When I first became a mom, my own mother assured me that I would quickly settle into a routine. I, however, rolled my eyes. I didn’t want to the be the mom with a rigid schedule. I wanted to be spontaneous and embrace the freedom that being home with my kids provided. And my always hungry, never tired, unpredictable first child seemed to agree. But much to my surprise, once a winter full of ear infections turned to spring, our spontaneous life began to organize itself around activities we repeated over and over, which I referred to as little “rituals”.
My particular favorite example is how a completely impractical and overpriced smoothie from Whole Foods became a regular part of this cheap girl’s Friday grocery shopping routine. One day when feeling particularly exhausted, I bought us a smoothie as a treat because, a) I was pregnant with daughter #2 and starving, and b) it contained kale. My little grocery store runner astonished me by sitting in the cart drinking almost the whole thing herself and then staying put for the rest of the trip. And now week after week, she insists on the same.
And so I started to wonder, what makes some random activities stick and become something more, something our kids demand to do over and over again?
Now, while I am not one for routine, I am a planner. And each year as the skies grow dark I start to feel the pressure to plan Christmas magic for my kids. We celebrate outside of any religious traditions, so the options are endless. But just as during the early days home with my first child, the combination of great expectations and endless possibilities can leave me feeling adrift. Our first few holiday seasons were filled with lots of magical moments, but also too long to-do lists, photo retakes, OCD gingerbread house disasters, and two exhausted parents crumbling under the pressure by Christmas Eve. They also contained surprises about what my daughter embraced and what she didn’t.
As she has grown, it has been her questions that have helped me most to focus our holiday effort and find the answer as to what transforms a one time event into a tradition. She wondered why some of her friends celebrated different holidays or celebrate Christmas differently. My answer to her has been that though our traditions look different, we are all really celebrating the same thing: that which sustains us when times are dark – friends, family, memories of past obstacles overcome, music, laughter, ritual itself – whatever nourishes our souls. And I believe that it is also the answer as to why we hang on to these sometimes random little moments. Something about it fulfilled a need we might not have even known we had and left an impression that’s worn deep into who we are.

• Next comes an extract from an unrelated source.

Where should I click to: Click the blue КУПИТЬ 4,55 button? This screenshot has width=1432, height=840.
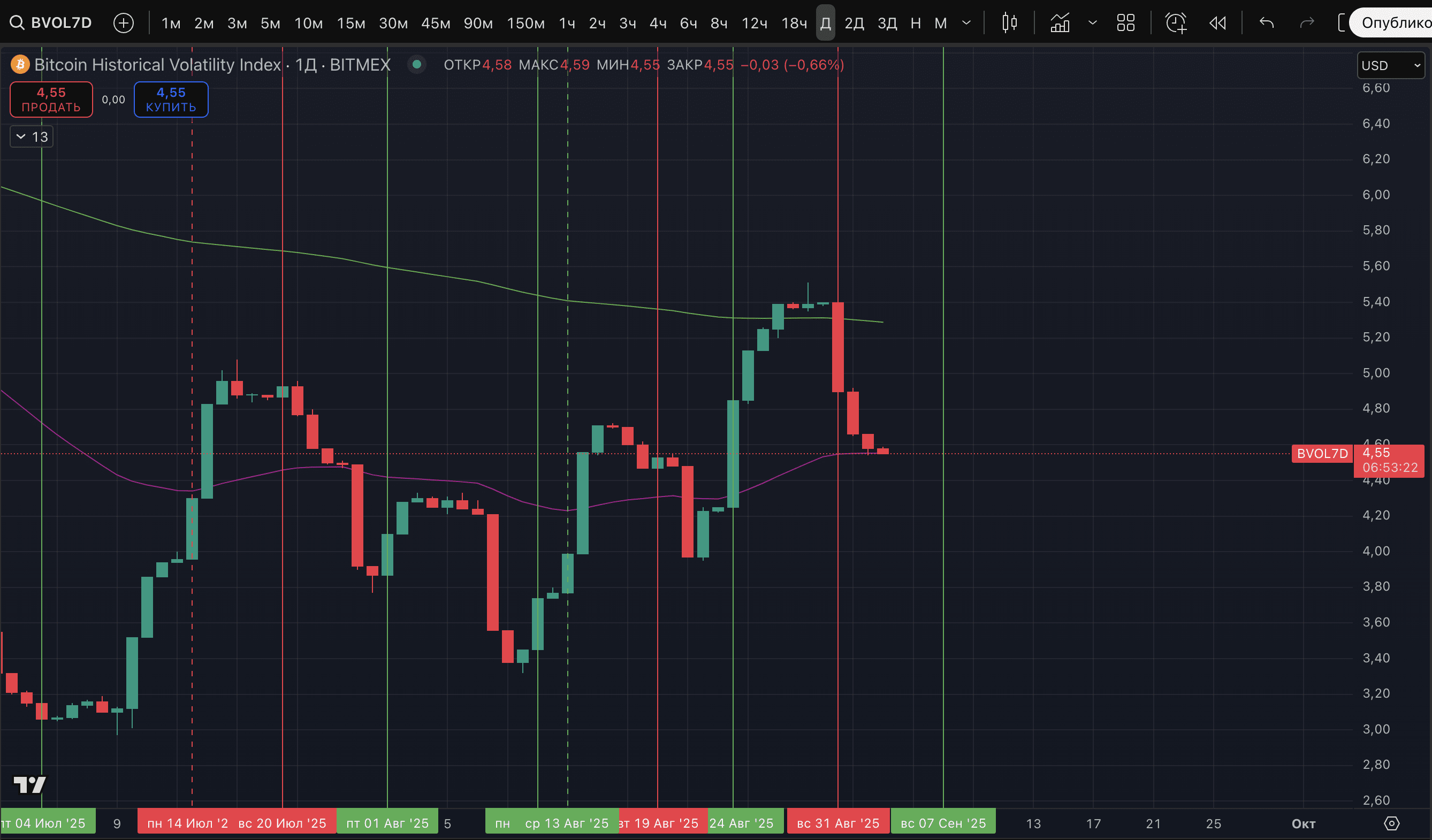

And so this year it is with great intention that I fill my holiday calendar to focus on what is most meaningful to all of us. Fewer gifts, more walks to see lights, time to focus on small tokens of gratitude for all those we hold dear, a whole day for rolling cookies, more reading, more music. Less buying, less wrapping, less perfecting, less cooking, more sharing. More listening to the stories my daughters tell of their own holiday memories, however random they may be, and celebrating that which has spoken to their souls.
And as I lay out our holiday calendar, I know to keep our Fridays clear, for on Fridays we drink kale.
What are your traditions with your family?